One of the first questions to come up involves severance. A person who just lost her job asks whether she has a right to severance; a question motivated not only by the sudden loss of income but often by a sense of unfairness in the decision. An employer terminating an employee asks whether it must provide a severance and, if not, whether it should provide one.
The following provides an overview of severance from the perspective of the employee and the employer.
Does an employer have to provide severance when terminating an employee?
For most private sector employees, an employer has no obligation to provide an employee severance. Some employers have policies providing severance agreements under certain circumstances. The question of entitlement for employees of these companies depends entirely on the policy. Some employees may have an individual right to severance based on a provision of their employment agreement, typically providing a right to severance in the event of a termination without “cause” or a resignation for “good reason” (the definitions of which the agreement will detail).

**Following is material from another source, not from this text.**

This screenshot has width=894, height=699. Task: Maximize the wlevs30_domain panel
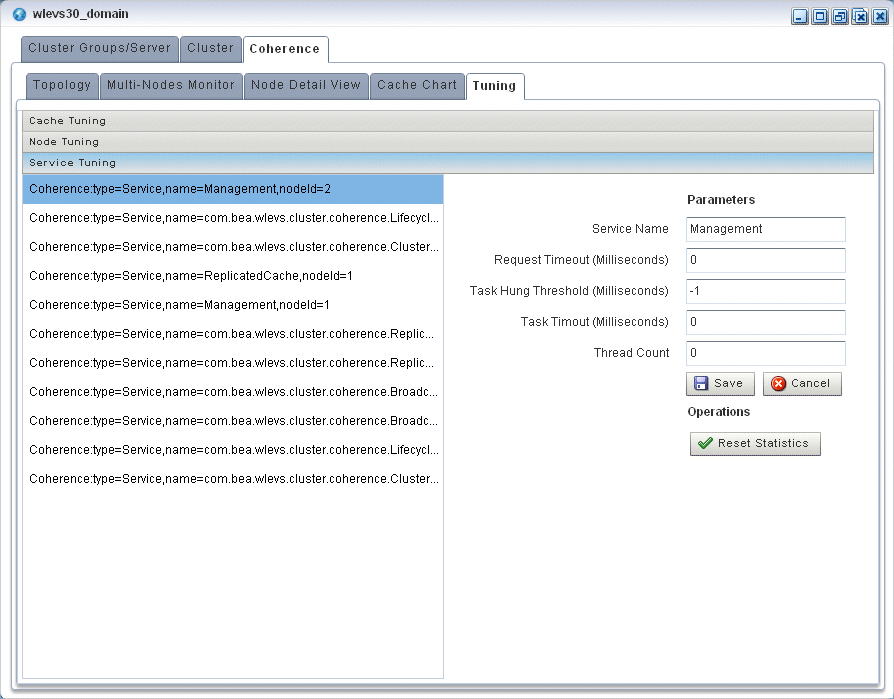point(820,17)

Generally limited to executive contracts and agreements with higher-level employees, the severance provision defines the circumstances under which the person receives severance and the components of the severance package.
Absent a policy or individual agreement guaranteeing severance, an individual generally has no right to severance regardless of the reason for the termination, the person’s performance, or the length of employment. But the fact that an employer may have no legal or contractual obligation to provide severance does not mean that it has no reason to do so.
If an employer has no severance policy and the individual has no contract with a severance provision, why would an employer offer severance to a person whose employment has ended?
Employers frequently offer severance even where they have no legal obligation. They may do so for any number of reasons, including the desire to thank the person for their contributions and service and to soften the financial impact and ease the person’s transition into his/her next job. But perhaps the most compelling reason for an employer to offer severance in such circumstances has to do with the promises and protections that the employer gets in return for the severance paid (discussed below).
If an employer provides severance, does it have to provide a certain amount based on years of service or some other criteria?
If an employer has a binding policy or contract obligating it to pay severance, it must pay to the terminated employee the specified severance benefits. Absent a policy or an individual agreement, however, the decision about how much to offer rests entirely with the employer just like the initial decision about whether to offer any severance at all. In deciding how much severance to offer, employers have so frequently used two rules of thumb that people often mistakenly assume there exists some legal requirement. First, employers often base the amount of severance on the length of employment; awarding, for example, one or two weeks per year of service. Second, employers commonly use round numbers tied to a person’s compensation at the time of termination; for example, one, two, three, etc. months of pay.
But an employer having no legal obligation to provide severance can apply any formula it chooses or no formula at all. An employer need not provide severance according to formulas used in the past and need not even apply the same formula for multiple employees offered severance at the same time (in a layoff, for example). Just as with any employment decision, however, the employer cannot base the decision about whether to award severance or the amount of severance offered on certain unlawful criteria such as race, gender, or other protected statuses. In addition to the administrative simplicity and the avoidance of unfairness, the consistent use of criteria determining whether to award severance and a formula for calculating severance enables reduces the risk in this regard.
How much severance should an employer offer a terminated employee?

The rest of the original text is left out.